Tasks to perform
- a) Rewrite the paragraph in the liability protection text that begins "If decisions about the source of legal defence funding" more briefly, keeping its main facts.
- b) In the liability protection text, which court made the quoted statement about deterrence?
- c) Extend the text on liability protection for health professionals by continuing it from its last sentence.

Text block
Independent contractors must decide on the type and amount of liability protection needed to protect their personal assets. Seeking advice from a business advisor is recommended. Business insurance options are also available to CNPS beneficiaries. To learn more, visit “Operating a Business or Independent Practice?” or contact CNPS at 1-800-267-3390.8
If decisions about the source of legal defence funding are not addressed when health professionals begin to work together, and on an ongoing basis, they risk discovering after a lawsuit is commenced that their assumptions about liability protection were incorrect. This could result in unnecessary professional and personal financial jeopardy.
CNPS beneficiaries can contact CNPS at 1-800-267-3390 to speak with a member of CNPS legal counsel. All calls are confidential.
1. The Supreme Court of Canada made the following statement about deterrence:
One of the primary purposes of negligence law is to enforce reasonable standards of conduct so as to prevent the creation of reasonably foreseeable risks. In this way, tort law serves as a disincentive to risk-creating behaviour. Stewart v. Pettie, [1995] 1 S.C.R. 131 at para. 50.
2. Canadian Nurses Protective Society, infoLAW, Negligence (Vol. 3, No. 1, November 2004).
3. In Granger (Litigation Guardian of) v. Ottawa General Hospital, [1996] O.J. No. 2129 (Gen. Div.) (QL), doctors, nurses, and a hospital were sued. The court responded to evidence that certain functions within the obstetrical team (who did what, when and how) were within the realm of nursing. The doctors on the team were not responsible for the nurses’ negligence. The court made these findings:
Nurses are professionals who also possess special skills and knowledge and the same principles apply as in the case of doctors, residents and interns. They have a duty to use those skills in making appropriate assessments of patients and to communicate accurately those assessments to physicians. (para. 26)

Data excerpt
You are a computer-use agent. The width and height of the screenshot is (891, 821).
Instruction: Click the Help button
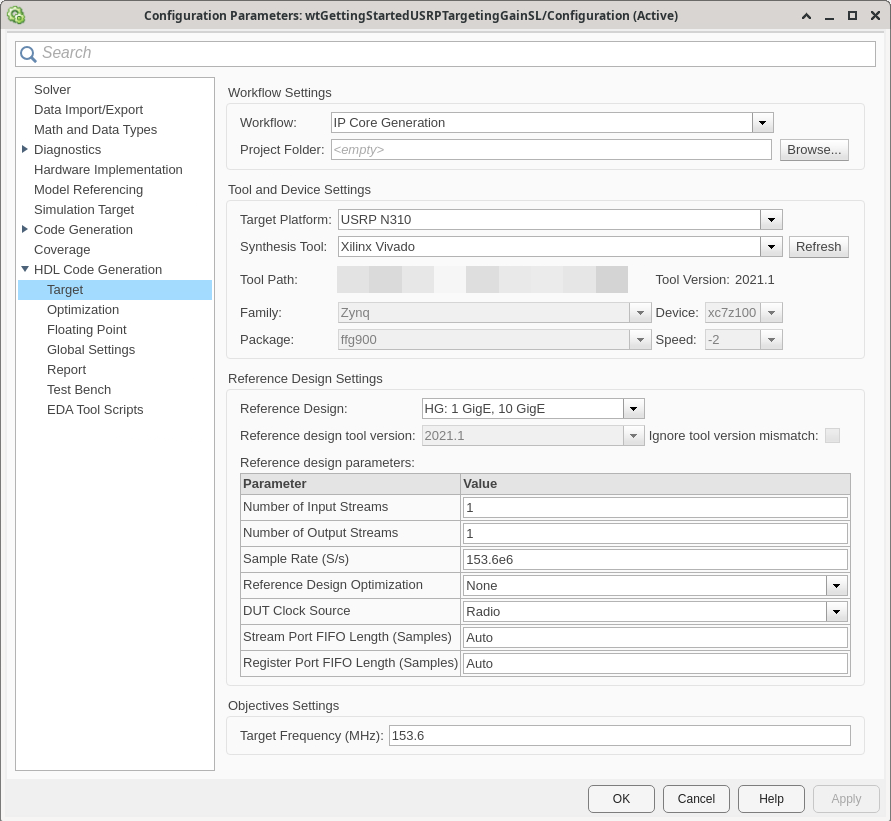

Results of the exercise
- a) Health professionals who don't settle, from the start and on an ongoing basis, who will fund their legal defense may learn after a lawsuit begins that their assumptions about liability protection were wrong. This could put them in needless professional and personal financial jeopardy.

- b) The Supreme Court of Canada.

- c)
The staff obstetrician should be entitled to rely upon the information being given to him or her by the staff nurse on the understanding that the nurse, assigned by the hospital to these duties, has been properly trained, is sufficiently experienced and knows what he or she is doing at all times within the scope of his or her professional responsibilities. (para. 34)
4. From Canadian Medical Protective Association and Canadian Nurses Protective Society, CMPA/CNPS Joint Statement on Liability Protection for Nurse Practitioners and Physicians in Collaborative Practice (Ottawa: Author, March 2005).
5. In the case in footnote 3, the court, applied the doctrine of vicarious liability, saying:
In this case, the nurses were employees of the Ottawa General Hospital and if they breached their duty to exercise appropriate skill and care in making interpretations and communicating information to physicians and damage results, the hospital will be liable. (para. 26)
6. 671122 Ontario Ltd. v. Sagaz Industries Canada Inc., [2001] 2 S.C.R. 983; and Canada Revenue Agency, Employee or Self-Employed?, Document RC4110(E) Rev. 06 (Ottawa: Author, 2006).
7. Dynamex Canada Inc. v. Mamona, [2003] F.C.J. No. 907 (F.C.A.).
8. Please refer to Canadian Nurses Protective Society, infoLAW, Independent Practice (Vol. 4, No. 1, November 2004).
August 2006
THIS PUBLICATION IS FOR INFORMATION PURPOSES ONLY. NOTHING IN THIS PUBLICATION SHOULD BE CONSTRUED AS LEGAL ADVICE FROM ANY LAWYER, CONTRIBUTOR OR THE CNPS. READERS SHOULD CONSULT LEGAL COUNSEL FOR SPECIFIC ADVICE.